At the same time, demand for inference—the process of running AI models on trained data—began to rise. But inference requires a different type of infrastructure. Training is a marathon that demands massive, centralized clusters of computing power. Inference is more like an intricate dance, with AI models deployed across multiple environments, from smartphones to factory floors. The infrastructure China built in 2023 was designed for training. In 2024, the market shifted, leaving an overabundance of training compute and an undersupply of inference compute.
The “Fake” AI Clusters
Another complicating factor is the phenomenon of “fake” and “pseudo” 10,000-GPU clusters. Some companies bought enough GPUs to theoretically form a large-scale AI computing center but then deployed them in multiple small, disconnected data centers. Without high-speed networking and the right software architecture, these chips could not function as a true, unified system.
This is a classic case of mistaking accumulation for capability. Owning thousands of GPUs does not automatically translate into competitive AI research, just as buying a hundred Ferraris does not make one a world-class racing team. Many of China’s AI clusters exist more as financial assets than as functional research tools.
The Government’s Course Correction
The Chinese government has not been blind to these inefficiencies. In response, it has begun restricting the construction of new data centers unless they meet specific location and infrastructure criteria. It has also encouraged cloud computing, pushing companies to share computing power rather than hoarding private GPU clusters. In theory, these moves should help correct the imbalance by centralizing high-quality computing resources and making them available to AI researchers who actually need them.
The Chinese government has also restricted the construction of new data centers unless they meet specific location and infrastructure criteria, and has encouraged cloud computing to improve resource utilization.
But here’s the real question: does any of this matter in the long run?
The Historical Precedent
Consider the case of America’s railroad boom in the 19th century. In the rush to industrialize, companies built tracks everywhere, often with no regard for actual demand. Some of these railroads became useless, mere relics of speculation. Others, however, found their purpose as industries and cities grew around them. Over time, the initial chaos gave way to a more efficient system.

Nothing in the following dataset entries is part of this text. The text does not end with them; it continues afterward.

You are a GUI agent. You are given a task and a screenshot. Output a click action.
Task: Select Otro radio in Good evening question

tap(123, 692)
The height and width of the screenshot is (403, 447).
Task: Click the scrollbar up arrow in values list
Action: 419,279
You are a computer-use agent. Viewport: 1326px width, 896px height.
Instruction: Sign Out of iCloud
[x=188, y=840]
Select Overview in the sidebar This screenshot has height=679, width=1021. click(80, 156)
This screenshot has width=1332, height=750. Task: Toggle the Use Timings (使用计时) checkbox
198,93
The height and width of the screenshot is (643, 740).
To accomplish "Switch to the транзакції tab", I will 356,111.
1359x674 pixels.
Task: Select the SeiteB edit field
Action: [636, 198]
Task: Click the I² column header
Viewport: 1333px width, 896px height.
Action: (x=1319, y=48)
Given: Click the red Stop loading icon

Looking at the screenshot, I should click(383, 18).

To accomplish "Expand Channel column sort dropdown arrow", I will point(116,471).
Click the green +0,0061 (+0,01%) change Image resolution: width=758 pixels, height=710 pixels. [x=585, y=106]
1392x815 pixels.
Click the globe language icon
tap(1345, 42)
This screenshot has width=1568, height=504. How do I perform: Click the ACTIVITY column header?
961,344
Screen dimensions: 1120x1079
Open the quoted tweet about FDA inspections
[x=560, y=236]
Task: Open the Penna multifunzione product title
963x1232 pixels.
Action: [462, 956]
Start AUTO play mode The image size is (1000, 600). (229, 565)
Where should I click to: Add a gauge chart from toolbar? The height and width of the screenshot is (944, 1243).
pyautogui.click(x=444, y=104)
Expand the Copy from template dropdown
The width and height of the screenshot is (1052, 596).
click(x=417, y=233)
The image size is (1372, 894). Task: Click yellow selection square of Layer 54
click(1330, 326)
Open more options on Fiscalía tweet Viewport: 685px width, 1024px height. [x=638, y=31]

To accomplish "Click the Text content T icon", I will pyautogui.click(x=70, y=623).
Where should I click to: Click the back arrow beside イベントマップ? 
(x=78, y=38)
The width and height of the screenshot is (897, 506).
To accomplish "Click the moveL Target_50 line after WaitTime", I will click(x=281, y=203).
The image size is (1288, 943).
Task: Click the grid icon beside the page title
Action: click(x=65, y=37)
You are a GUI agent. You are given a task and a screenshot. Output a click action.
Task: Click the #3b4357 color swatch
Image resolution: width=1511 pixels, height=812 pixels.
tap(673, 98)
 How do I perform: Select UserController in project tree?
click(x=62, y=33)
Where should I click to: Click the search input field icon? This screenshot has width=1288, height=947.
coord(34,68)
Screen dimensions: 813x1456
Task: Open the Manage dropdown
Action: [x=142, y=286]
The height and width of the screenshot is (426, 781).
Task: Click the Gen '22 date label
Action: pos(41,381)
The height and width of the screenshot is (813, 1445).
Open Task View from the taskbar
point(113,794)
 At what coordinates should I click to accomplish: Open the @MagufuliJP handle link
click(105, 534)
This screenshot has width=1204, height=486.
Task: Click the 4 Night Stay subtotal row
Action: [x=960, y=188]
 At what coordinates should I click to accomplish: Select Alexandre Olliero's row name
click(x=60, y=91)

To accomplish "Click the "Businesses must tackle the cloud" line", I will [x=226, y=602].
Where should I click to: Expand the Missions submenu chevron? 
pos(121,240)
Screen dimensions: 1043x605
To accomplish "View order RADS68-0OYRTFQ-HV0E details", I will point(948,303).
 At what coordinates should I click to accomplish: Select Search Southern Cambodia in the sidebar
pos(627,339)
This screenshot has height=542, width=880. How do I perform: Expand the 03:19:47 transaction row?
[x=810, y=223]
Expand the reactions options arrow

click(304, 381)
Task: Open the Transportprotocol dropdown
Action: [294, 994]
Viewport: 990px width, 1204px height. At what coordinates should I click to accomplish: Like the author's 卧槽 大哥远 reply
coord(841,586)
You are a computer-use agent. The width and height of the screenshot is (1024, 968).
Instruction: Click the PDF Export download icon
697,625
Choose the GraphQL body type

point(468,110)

The same will likely happen with China’s AI infrastructure. The overcapacity of today may be the foundation of tomorrow’s breakthroughs. While many of these idle GPUs are currently going to waste, they represent an investment in a future where AI applications are ubiquitous. The companies that adapt—consolidating computing resources, shifting to inference, and refining their deployment strategies—will emerge stronger. Those that do not will become footnotes in the history of China’s AI rise.
The Takeaway
While DeepSeek’s achievement is significant, it’s important to note that access to advanced chips remains crucial for long-term AI development. As one expert noted, ‘If next-generation models require 100,000 chips for training, export controls will significantly impact Chinese frontier model development’. The AI landscape continues to evolve rapidly, and both efficiency gains and access to advanced hardware will play crucial roles in shaping the future of AI development globally.